**DESCRIPTION OF THE TASK:** Convert only the data from the line containing "This screenshot has height=760, width=1568." through the line containing "Click the black" into a two-column CSV with the headers text and answer. Each row should pair one text with its answer, with both fields quoted and any line breaks replaced by spaces.

**RECORD LIST:**
★ ★ ★ ★ ★ ★ ★

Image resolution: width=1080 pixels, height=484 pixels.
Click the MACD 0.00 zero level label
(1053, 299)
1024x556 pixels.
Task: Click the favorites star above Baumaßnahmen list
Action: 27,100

★ ★ ★ ★ ★ ★ ★

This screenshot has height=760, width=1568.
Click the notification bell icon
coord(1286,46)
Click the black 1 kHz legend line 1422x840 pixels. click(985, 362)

★ ★ ★ ★ ★ ★ ★

**RESULT OF THIS EXERCISE:**
text,answer
"This screenshot has height=760, width=1568. Click the notification bell icon","coord(1286,46)"
"Click the black 1 kHz legend line 1422x840 pixels.","click(985, 362)"